Con l'avvento della stampa, Euclide divenne un best seller. La prima edizione della versione di Campano è del 1484; ma già nella prima metà del Cinquecento fu prodotto un numero impressionante di edizioni degli Elementi, sia in latino sia in molte lingue europee e perfino in cinese. I rifacimenti, le traduzioni, le edizioni commentate eseguite fino a buona parte del Seicento diventarono innumerevoli.
Lo straordinario successo riscosso da Euclide non riflette solo la crescita impetuosa delle scienze matematiche nel corso del 16° e soprattutto del 17° secolo. La geometria di Euclide in quest'epoca fu anche un modello di conoscenza. Ci si interrogò su come fosse possibile dedurre un edificio così ricco e bello di verità a partire da pochi principi e postulati. Filosofi come Spinoza, vissuto in Olanda nel Seicento, adottarono il linguaggio formale della geometria e cercarono di introdurre il metodo matematico anche in filosofia. La concezione dello spazio che emerse dalla geometria di Euclide fu alla base del sistema del mondo di Newton e della filosofia di Kant.
Sarà solo nell'Ottocento e all'inizio del Novecento, con l'emergere delle geometrie non euclidee e con lo svilupparsi di rami della matematica e della fisica completamente nuovi (come l'analisi complessa, l'algebra astratta, la teoria della relatività e la meccanica quantistica), che questa immagine di Euclide e della conoscenza matematica come conoscenza-modello comincerà a cambiare profondamente.
La scoperta di geometrie diverse da quella euclidea portò i matematici a interrogarsi sul ruolo delle definizioni e degli assiomi, producendo nuove concezioni e programmi di ricerca. In particolare il matematico tedesco David Hilbert propose una nuova sistemazione della geometria euclidea (quella che studiamo a scuola) in cui metteva in evidenza il ruolo puramente formale dei concetti geometrici: ciò che conta sono solo le proprietà astratte che si possono dedurre dai postulati.

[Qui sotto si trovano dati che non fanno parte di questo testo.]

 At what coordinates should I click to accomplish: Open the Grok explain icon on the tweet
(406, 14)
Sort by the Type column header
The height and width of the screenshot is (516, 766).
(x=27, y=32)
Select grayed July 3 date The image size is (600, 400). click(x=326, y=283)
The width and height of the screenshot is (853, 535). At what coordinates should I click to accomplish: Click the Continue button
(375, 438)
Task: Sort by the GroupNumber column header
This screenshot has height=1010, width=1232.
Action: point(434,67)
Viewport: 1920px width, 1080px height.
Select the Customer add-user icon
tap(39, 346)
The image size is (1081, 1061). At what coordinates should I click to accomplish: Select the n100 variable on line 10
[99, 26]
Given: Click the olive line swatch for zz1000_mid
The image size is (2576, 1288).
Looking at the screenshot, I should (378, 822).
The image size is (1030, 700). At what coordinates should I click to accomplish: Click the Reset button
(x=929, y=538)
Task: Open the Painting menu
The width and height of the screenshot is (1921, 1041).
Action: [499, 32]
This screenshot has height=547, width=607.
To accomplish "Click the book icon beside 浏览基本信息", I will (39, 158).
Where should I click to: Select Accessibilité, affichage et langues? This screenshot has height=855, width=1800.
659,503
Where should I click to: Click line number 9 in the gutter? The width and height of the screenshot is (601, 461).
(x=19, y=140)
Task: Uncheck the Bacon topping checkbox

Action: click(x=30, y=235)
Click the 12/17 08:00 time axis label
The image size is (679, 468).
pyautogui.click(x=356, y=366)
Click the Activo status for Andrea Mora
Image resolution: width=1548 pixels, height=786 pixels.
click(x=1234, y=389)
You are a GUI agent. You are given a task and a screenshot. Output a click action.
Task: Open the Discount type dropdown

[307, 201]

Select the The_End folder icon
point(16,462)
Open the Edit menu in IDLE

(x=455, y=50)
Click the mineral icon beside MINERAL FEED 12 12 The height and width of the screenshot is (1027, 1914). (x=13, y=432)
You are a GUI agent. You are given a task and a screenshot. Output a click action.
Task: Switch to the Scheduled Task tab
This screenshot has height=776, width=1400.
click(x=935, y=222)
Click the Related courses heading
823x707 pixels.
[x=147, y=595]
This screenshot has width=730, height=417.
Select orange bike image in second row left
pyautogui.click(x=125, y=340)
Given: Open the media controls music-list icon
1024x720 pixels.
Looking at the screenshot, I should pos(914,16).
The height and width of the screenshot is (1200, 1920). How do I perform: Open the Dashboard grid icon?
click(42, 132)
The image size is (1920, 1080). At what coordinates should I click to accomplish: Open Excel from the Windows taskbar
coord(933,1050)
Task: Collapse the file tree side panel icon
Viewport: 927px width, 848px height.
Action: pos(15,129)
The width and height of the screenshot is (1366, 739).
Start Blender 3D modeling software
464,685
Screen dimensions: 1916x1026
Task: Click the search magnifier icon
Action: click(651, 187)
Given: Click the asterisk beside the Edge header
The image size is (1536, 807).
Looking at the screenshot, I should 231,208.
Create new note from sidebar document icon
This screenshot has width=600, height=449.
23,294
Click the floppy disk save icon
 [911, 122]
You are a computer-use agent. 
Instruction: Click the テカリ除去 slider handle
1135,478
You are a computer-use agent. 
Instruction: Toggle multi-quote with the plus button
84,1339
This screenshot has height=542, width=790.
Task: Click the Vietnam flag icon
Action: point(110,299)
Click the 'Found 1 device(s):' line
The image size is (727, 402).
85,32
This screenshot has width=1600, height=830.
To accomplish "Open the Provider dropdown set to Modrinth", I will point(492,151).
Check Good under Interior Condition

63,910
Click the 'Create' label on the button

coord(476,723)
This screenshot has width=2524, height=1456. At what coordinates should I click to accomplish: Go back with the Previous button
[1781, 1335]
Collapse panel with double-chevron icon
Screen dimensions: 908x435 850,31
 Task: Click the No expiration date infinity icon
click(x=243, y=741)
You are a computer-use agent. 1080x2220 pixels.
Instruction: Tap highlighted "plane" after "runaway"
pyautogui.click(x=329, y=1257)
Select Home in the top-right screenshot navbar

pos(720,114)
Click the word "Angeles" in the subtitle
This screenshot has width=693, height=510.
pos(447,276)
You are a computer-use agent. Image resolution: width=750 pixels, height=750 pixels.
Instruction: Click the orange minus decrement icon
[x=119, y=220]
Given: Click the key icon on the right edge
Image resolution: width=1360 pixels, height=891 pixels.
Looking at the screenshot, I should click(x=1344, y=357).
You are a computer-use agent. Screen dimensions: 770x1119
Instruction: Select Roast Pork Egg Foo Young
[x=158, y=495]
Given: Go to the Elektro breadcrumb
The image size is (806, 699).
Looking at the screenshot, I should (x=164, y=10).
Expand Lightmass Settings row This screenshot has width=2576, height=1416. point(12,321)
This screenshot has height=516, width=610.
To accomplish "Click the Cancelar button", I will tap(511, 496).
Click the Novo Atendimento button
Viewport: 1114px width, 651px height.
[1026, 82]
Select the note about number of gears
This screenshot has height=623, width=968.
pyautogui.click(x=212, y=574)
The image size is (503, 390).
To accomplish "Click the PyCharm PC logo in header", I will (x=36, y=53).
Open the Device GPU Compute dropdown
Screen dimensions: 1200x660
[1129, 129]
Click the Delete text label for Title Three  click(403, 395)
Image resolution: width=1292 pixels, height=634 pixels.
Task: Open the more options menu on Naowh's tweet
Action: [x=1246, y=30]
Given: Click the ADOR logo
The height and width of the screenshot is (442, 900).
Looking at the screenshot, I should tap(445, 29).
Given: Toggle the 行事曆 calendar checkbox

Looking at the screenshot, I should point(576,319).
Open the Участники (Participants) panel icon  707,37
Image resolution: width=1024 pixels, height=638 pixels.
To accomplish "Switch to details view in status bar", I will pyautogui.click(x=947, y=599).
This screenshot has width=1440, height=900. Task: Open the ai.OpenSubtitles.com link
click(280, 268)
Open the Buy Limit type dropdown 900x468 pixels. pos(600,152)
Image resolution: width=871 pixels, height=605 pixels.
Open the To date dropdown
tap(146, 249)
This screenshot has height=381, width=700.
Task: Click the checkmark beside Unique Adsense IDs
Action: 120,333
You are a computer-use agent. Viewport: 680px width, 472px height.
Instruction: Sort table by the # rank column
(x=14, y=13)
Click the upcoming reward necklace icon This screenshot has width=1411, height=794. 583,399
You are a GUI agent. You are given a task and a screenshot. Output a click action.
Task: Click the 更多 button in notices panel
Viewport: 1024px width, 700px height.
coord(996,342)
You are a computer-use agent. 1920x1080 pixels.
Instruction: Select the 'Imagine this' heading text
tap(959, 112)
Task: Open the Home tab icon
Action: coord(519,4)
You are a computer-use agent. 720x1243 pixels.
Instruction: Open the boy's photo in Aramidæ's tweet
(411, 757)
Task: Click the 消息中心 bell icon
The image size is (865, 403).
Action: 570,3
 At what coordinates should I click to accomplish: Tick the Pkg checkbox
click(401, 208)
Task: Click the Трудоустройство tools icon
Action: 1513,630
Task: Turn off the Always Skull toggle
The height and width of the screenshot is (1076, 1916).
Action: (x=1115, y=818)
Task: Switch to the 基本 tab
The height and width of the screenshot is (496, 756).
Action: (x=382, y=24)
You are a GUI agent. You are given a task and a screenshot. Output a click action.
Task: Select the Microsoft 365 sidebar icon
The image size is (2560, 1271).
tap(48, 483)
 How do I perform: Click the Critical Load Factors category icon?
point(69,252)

Tuttavia, anche se dai tempi dei Greci ai nostri giorni i concetti di dimostrazione, di verità e di teoria sono molto cambiati, non si può dimenticare che la nostra matematica è figlia di quella che i Greci inventarono e che Euclide espose in modo rigoroso più di duemila anni fa.
Il più famoso dei postulati introdotti da Euclide è il quinto, che (in termini moderni) può essere così formulato: "Per un punto esterno a una retta passa una e una sola parallela alla retta data". Già dai tempi antichi molti matematici ritenevano che questo non fosse effettivamente un postulato e che si potesse invece dimostrare a partire dagli altri quattro. La storia dei tentativi di dimostrazione del quinto postulato attraversa la matematica araba e quelle del Rinascimento e dell'età moderna. È una storia estremamente affascinante perché ha condotto nell'Ottocento alla nascita delle geometrie non euclidee. In queste geometrie si assume o che per un punto esterno a una retta passa un numero finito di parallele (geometria iperbolica) o che per un punto esterno non passa nessuna parallela alla retta assegnata (geometria ellittica).
La geometria iperbolica nacque nella prima metà del 19° secolo a opera dell'ungherese János Bolyai e del russo Nicolai Ivanovič Lobačevskij; quella ellittica fu sviluppata qualche tempo dopo, principalmente dal tedesco Bernhard Riemann. L'introduzione di questi postulati alternativi porta a geometrie diverse, nelle quali i risultati della tradizionale geometria euclidea non sono più validi. Per esempio, nella geometria iperbolica la somma degli angoli interni di un triangolo è minore di 180°, mentre nella geometria ellittica è maggiore.